Your objective
Everything from the line containing "The height and" through the last line of the data below is to be retyped exactly, apart from the pictures.

Records for this task
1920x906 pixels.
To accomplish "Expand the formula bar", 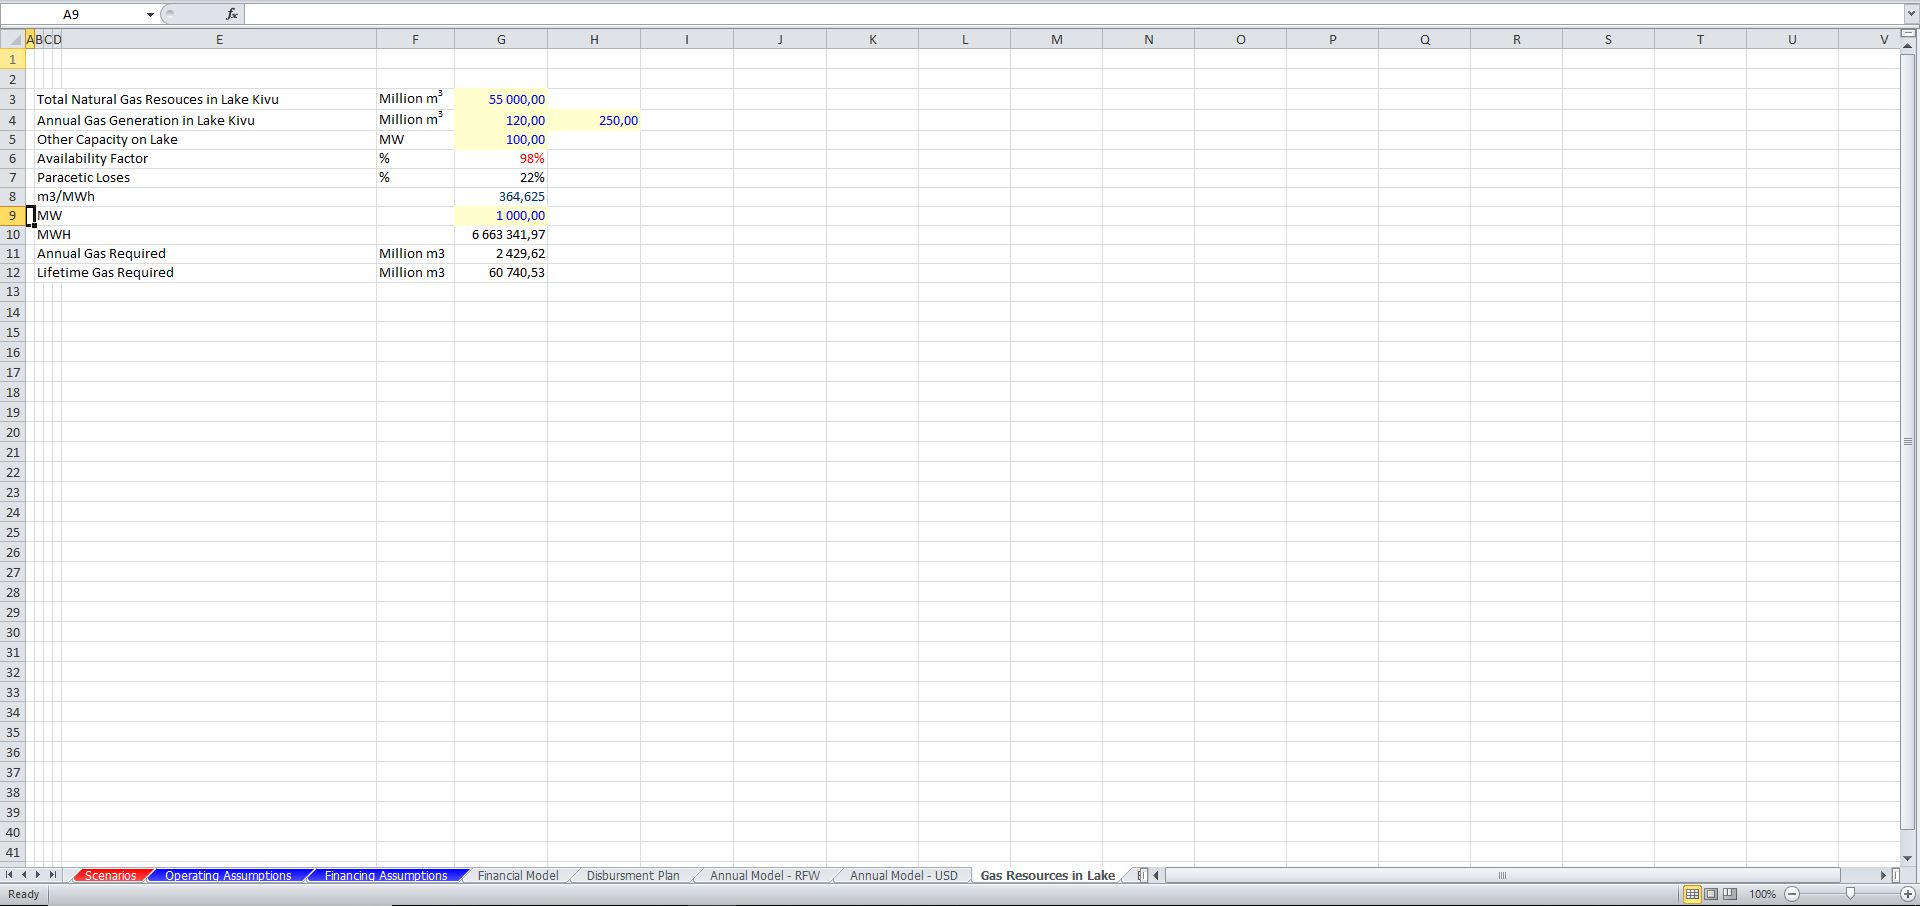I will [1910, 14].
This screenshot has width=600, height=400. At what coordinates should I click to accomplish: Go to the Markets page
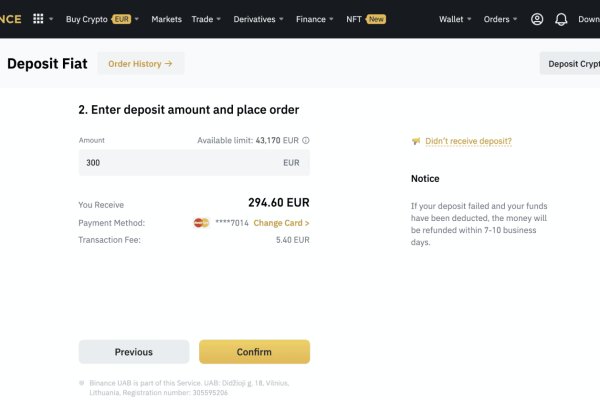tap(166, 19)
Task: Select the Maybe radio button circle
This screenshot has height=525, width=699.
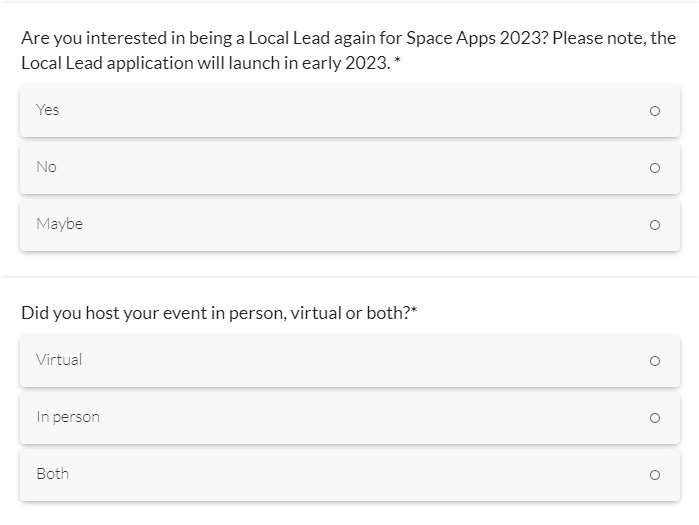Action: point(654,225)
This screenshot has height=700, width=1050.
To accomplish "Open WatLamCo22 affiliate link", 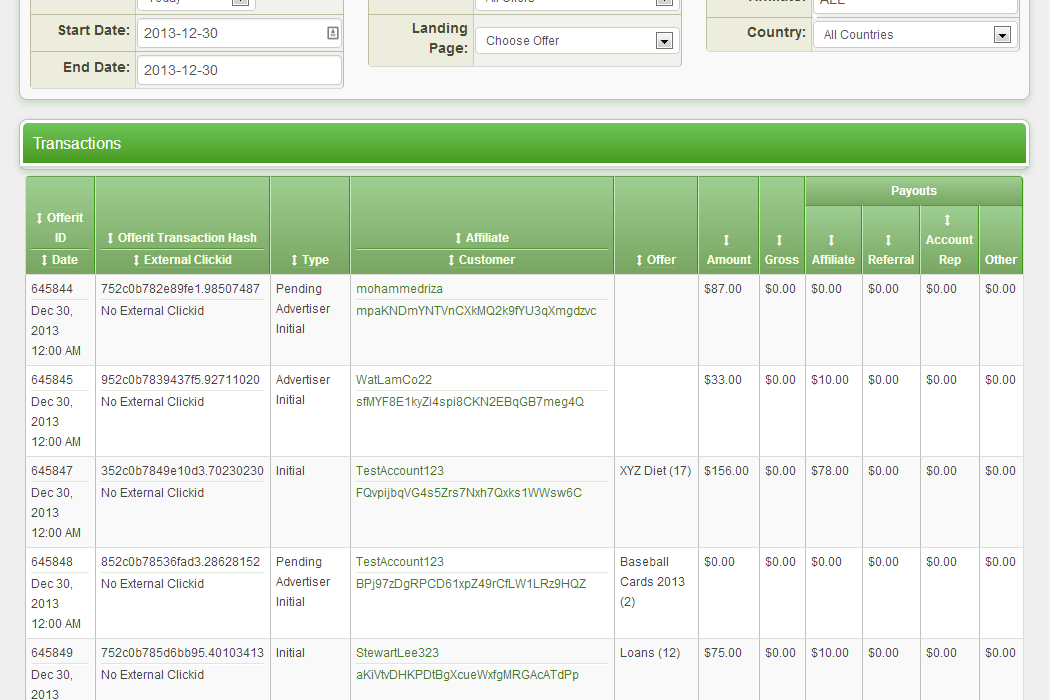I will point(394,380).
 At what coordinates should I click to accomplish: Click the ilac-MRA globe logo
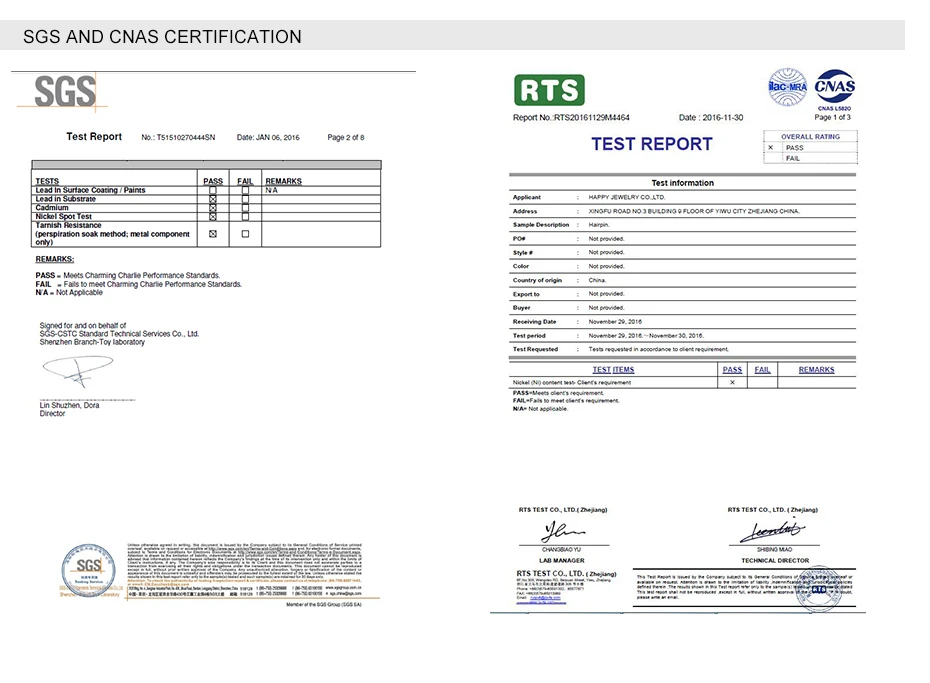click(788, 87)
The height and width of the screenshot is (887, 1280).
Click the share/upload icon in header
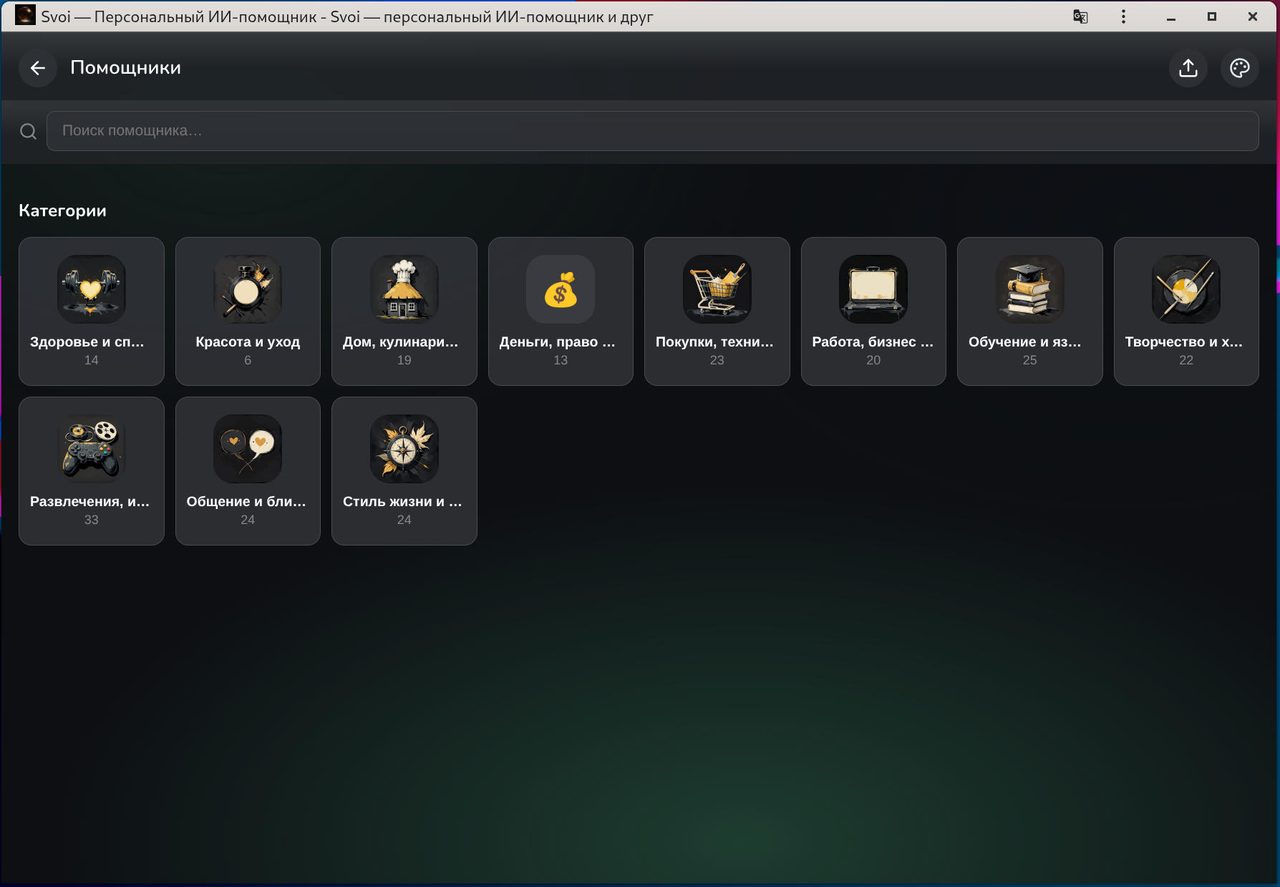pyautogui.click(x=1188, y=68)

Solution to this problem
The height and width of the screenshot is (887, 1280).
Click the share/upload icon in header
pyautogui.click(x=1188, y=68)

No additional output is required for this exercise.